Mo Rockin' Tea
Mo Rockin' Tea
Ingredients: Thyolo roasted green tea*, spearmint leaves, & licorice root
* Contains caffeine - approximately 1/4 cup of coffee
Good for: A post-meal drink or afternoon pick-me-up
Tastes like: Sweet mint with a punch of green tea
Makes you feel like: Rockin’ out with Mo in Morocco!
Art by: UNCLEMUK, THEartist
70 grams / 25 servings (2.5 tsp per 8 oz water)
More Rockin’ Than Mo Rockin’ In Morocco
Another one of my favorite teas from my travelin’ days was Moroccan Mint. They drink it all day and when in Rome do as the Romans do…
It’s a pretty simple tea, but they nail it.

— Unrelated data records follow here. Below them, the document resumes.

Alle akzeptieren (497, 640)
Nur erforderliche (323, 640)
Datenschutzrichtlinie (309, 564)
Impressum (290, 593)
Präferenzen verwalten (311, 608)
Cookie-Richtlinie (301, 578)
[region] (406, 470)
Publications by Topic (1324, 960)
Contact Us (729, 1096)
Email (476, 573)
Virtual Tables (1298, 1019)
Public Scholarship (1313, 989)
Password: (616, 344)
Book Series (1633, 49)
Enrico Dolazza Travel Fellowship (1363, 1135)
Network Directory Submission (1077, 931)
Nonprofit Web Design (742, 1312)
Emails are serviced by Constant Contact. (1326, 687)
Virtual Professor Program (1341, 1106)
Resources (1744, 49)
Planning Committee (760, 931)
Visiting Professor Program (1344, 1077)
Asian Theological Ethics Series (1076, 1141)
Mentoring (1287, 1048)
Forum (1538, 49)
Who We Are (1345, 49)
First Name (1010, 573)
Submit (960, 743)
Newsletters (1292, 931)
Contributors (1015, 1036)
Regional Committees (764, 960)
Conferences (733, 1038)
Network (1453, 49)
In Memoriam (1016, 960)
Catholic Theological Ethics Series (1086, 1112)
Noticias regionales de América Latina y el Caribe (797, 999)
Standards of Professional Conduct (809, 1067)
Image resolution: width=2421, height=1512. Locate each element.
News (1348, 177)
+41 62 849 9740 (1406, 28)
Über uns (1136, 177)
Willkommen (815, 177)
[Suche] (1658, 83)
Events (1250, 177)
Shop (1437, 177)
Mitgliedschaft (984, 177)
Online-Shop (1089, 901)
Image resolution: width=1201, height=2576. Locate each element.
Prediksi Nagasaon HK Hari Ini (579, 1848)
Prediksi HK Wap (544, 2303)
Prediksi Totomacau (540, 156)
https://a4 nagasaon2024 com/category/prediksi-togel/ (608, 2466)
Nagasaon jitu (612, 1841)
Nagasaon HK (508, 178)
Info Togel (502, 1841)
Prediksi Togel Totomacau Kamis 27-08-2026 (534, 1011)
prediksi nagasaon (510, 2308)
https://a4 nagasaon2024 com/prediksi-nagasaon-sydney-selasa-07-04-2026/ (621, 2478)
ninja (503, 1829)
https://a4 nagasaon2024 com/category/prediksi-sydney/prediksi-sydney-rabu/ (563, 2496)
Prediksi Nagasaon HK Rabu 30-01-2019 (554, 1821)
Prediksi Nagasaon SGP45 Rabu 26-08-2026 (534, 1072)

Usually just spearmint, peppermint, and gunpowder green tea. I dropped the peppermint and added a tiny bit of licorice to represent the sugar that is typically added to the tea (I don’t typically add sugar to my tea, but like I said, when in Rome…). Fun fact: You may notice two teapots next to each other in Morocco – one with a tassel, one without. The tassel means there’s sugar in the pot!
Instead of the traditional gunpowder, I opted for Satemwa’s roasted green tea. It’s their take on a Chinese green tea and it is pretty darn smooth. Paired with spearmint it makes a delicious, fragrant drink.
The art for Mo Rockin’ Tea was done by UNKLEMUK, THEartist, an interesting artist I met serving tea at an art show in Mt Airy. He’s young and I really dig his style. If I had to describe it, I’d use the phrase, “psychedelic warlords of the apocalypse.” Very colorful, graphic, and well, Metal. I thought given the attitude of the tea (it is mo rockin’, after all), Muk would be perfect for the job and he did not disappoint.
Vinyl Pairing: Grant Green - Green is Beautiful (1970)
Grant Green is a gift to vinyl. Super clean guitar tone, with similar style to Wes Montgomery. There’s heavier records (Idle Moments is a jazz classic), but this album suites the clean taste of the tea and keeps it upbeat. Side 1 is two killer songs - Ain’t It Funky and a notable cover of The Beatles’ A Day in the Life.